Hay verdades ocultas que permanecen aletargadas indefinidamente, esperando a que la curiosidad las desenmascare. Y cuando pasamos a su lado, ignoramos la importancia de una mirada intencionada, la única capaz de sacarlas a la luz.
El local parecía un taller. Contra las paredes se concentraban varias mesas, sobre las que reposaba un desorden controlado: numerosos libros, con tapas duras de todos los colores y grosores. A un lado, unas antiguas prensas parecían sacadas de otra época. Tras varias ojeadas furtivas, acabé confirmando lo que ya intuía: estaba ante un taller de encuadernación. Desde entonces, cada vez que pasaba por allí, detenía la mirada en una zona distinta, intentando hacerme una idea de lo que sucedía dentro, descifrando los secretos de un oficio poco conocido. Pero aquella visión no fue suficiente para saciar mi curiosidad y un buen día me decidí a entrar.
La puerta estaba cerrada y las caras de sorpresa de la pareja que frecuentaba el lugar delataban que no solían recibir visitas. Tuve que explicar que yo no era el repartidor del correo, sino un simple curioso que quería conocer mejor lo que sucedía tras el escaparate anónimo. Me contaron que se dedicaban a reparar y encuadernar libros muy antiguos para instituciones públicas, grandes encargos para los que utilizaban técnicas muy específicas. Recordé que tenía unos cuantos libros antiguos en casa, haciéndose pedazos tras cada lectura, pero me dijeron que sería demasiado costoso repararlos y por eso no necesitaban insignia alguna en la puerta.
Al reconocer aquel artesanal oficio, no pude evitar recordar el rico pasado de Lyon en cuanto a impresión se refiere. No en vano fue una de las principales ciudades europeas que, a finales del siglo XV, se sirvieron del invento de Gutenberg para difundir la cultura, solo superada por Paris y Venecia, la indiscutible capital mundial de la impresión. La mayoría de las publicaciones que llegaban a la Península Ibérica se imprimían en Lyon, así como casi la mitad de los libros producidos en Francia. Por aquella época, la ciudad contaba con numerosos “libreros-impresores” que editaban, publicaban y vendían sus propios libros. Algunos nombres de calles, como Sébastien Gryphe, homenajean hoy a los más célebres representantes de un oficio que, por distintas razones, se fue perdiendo en el siglo XVII.

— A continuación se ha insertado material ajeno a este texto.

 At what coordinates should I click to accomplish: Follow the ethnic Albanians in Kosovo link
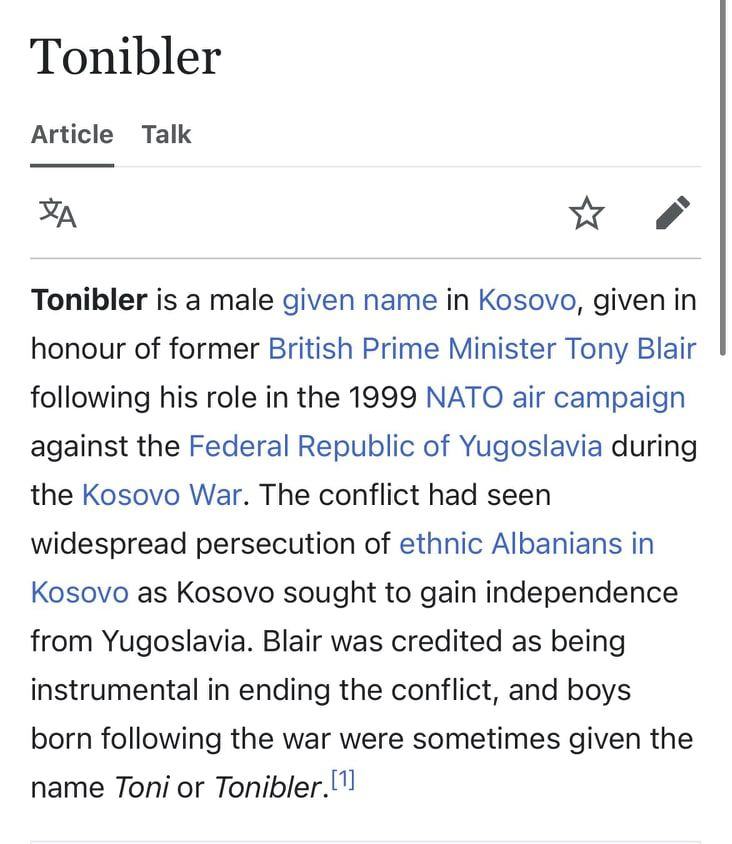coord(526,544)
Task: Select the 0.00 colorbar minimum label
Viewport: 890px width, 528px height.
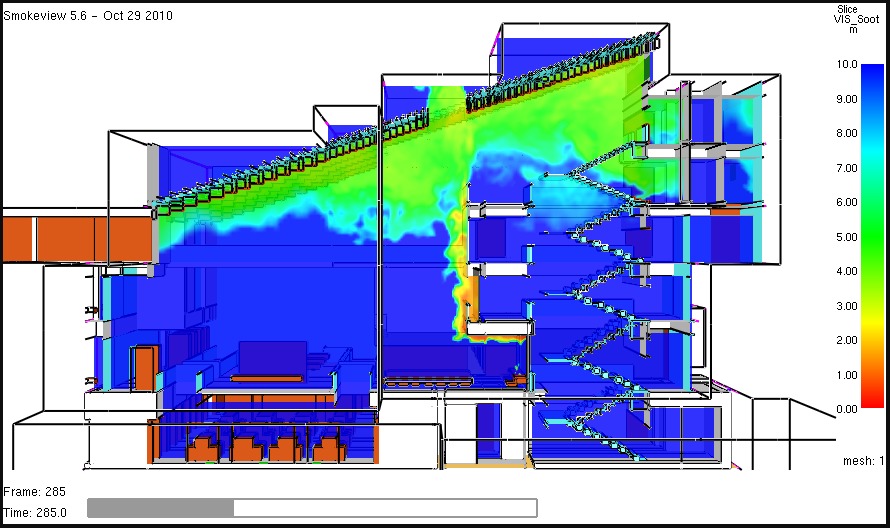Action: click(847, 409)
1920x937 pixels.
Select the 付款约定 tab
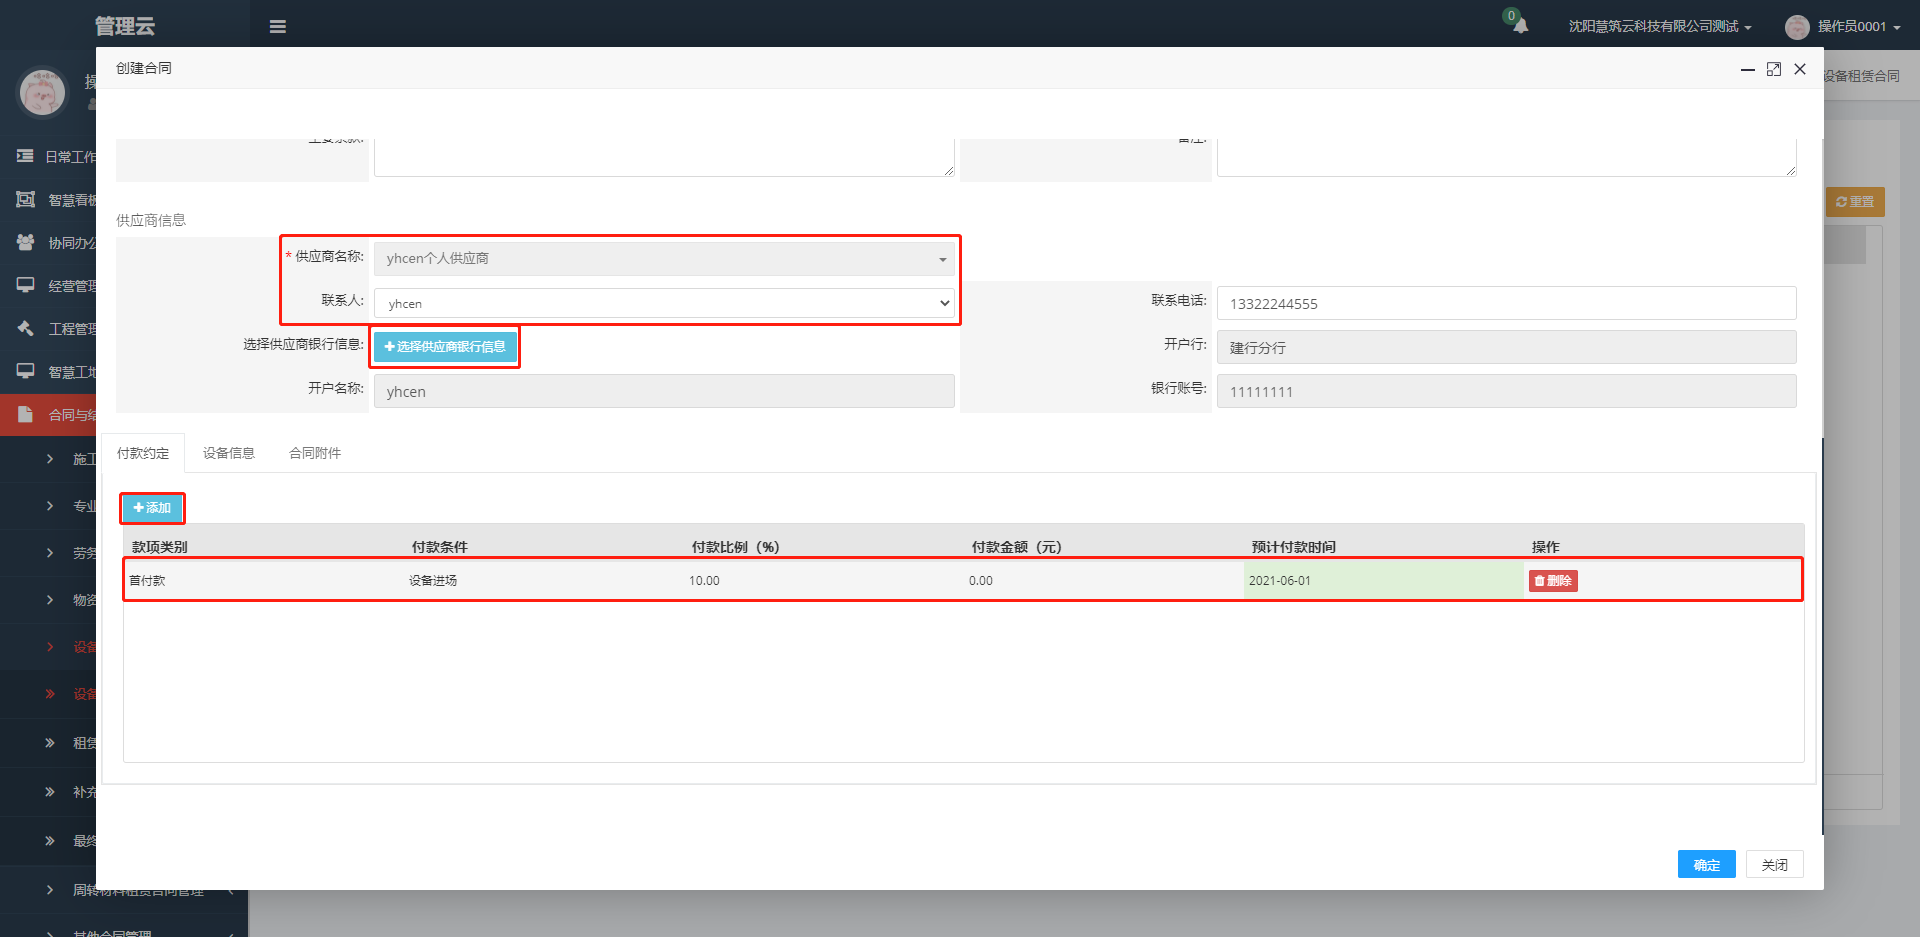[143, 453]
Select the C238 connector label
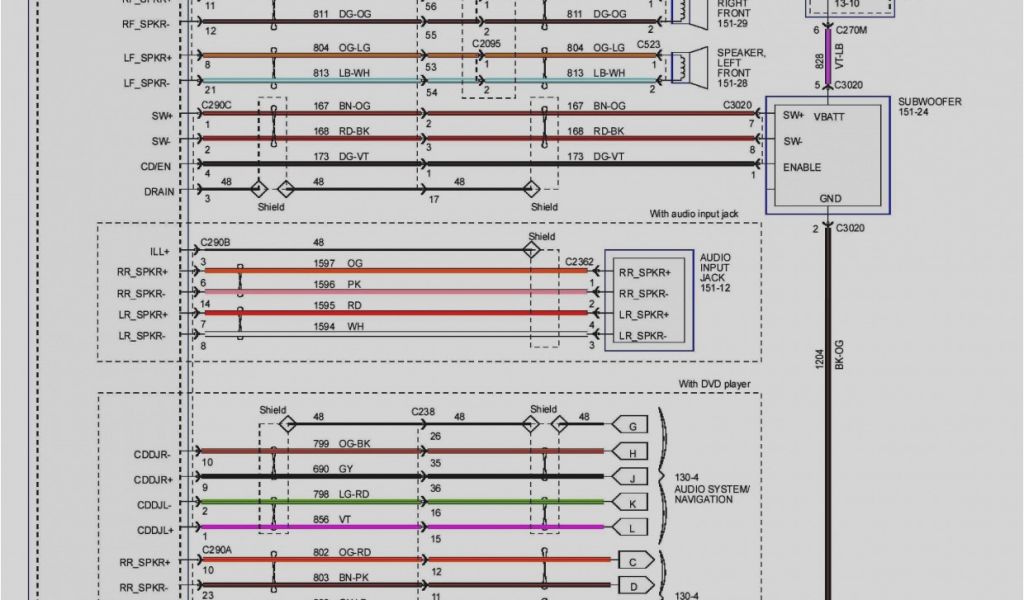 [x=424, y=411]
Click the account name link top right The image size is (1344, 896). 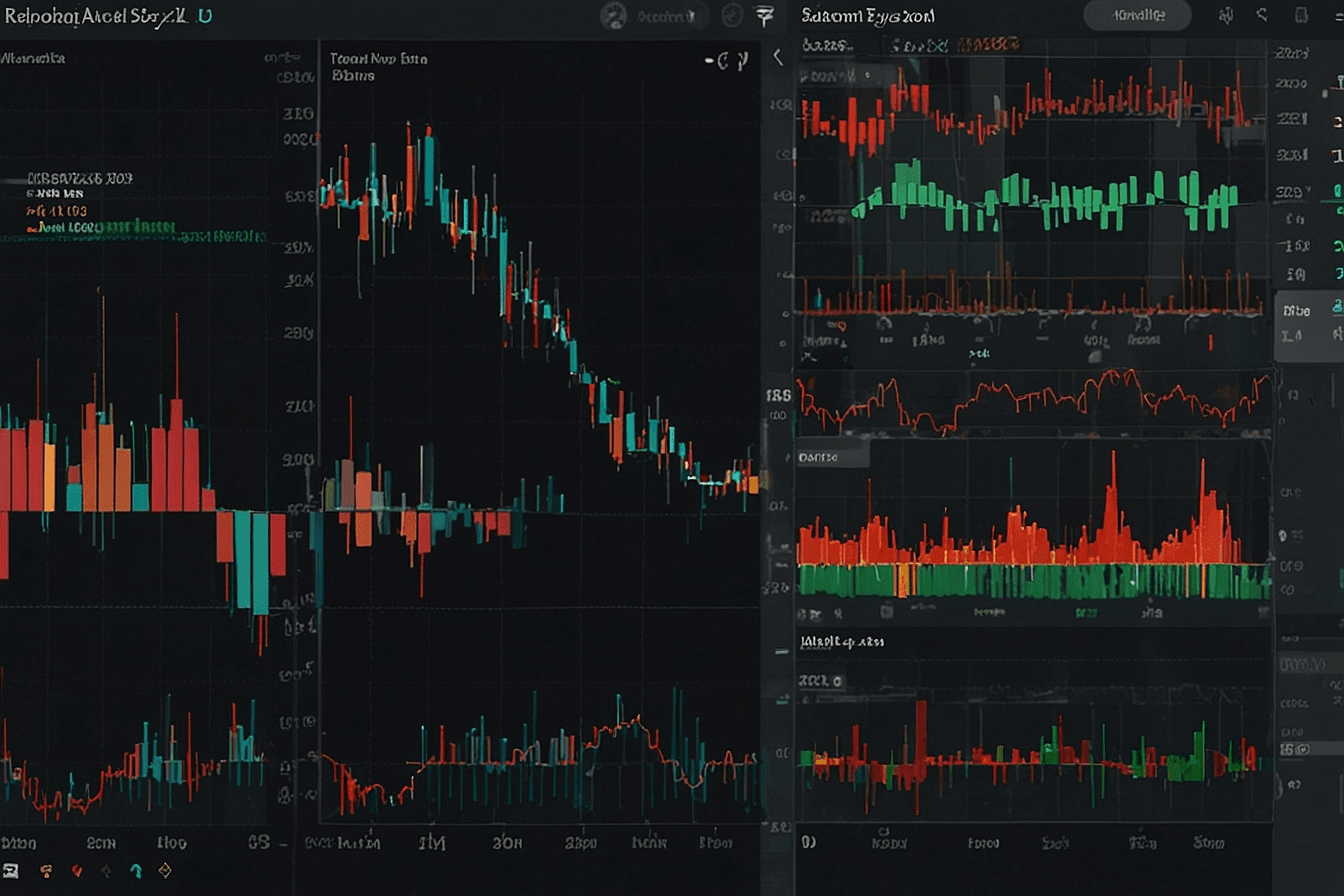(x=1138, y=17)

Para proteger y potenciar el recuerdo de ese momento histórico se creó el Musée de l’Imprimerie et de la Communication Graphique, que cuenta con una importante colección permanente, pero también con extraordinarias exposiciones temporales de producción propia, cuyo objetivo es despertar el interés colectivo hacia el objeto impreso (ya sea un libro, un periódico, un cartel publicitario o la portada de un disco) como un indispensable elemento de comunicación.
Pero ni un museo de ese calibre, ni un pasado glorioso, ni el esfuerzo realizado para preservarlo sirven de nada si una mirada curiosa no se posa en ellos. Si nadie repara en el oficio denostado que se sigue ejerciendo tras un escaparate sin nombre. Porque observar, escuchar, leer e interrogarse sobre lo observado, escuchado y leído son la mejor manera de luchar contra el olvido. Porque la memoria y la curiosidad son indispensables para construir el puente que cruza el abismo del vacío.
En Lyon nació el autor de «El Principito», quizás por ello. Lejos no andaban los hermanos Lumière, pero ese es otro tema, aunque paralelo.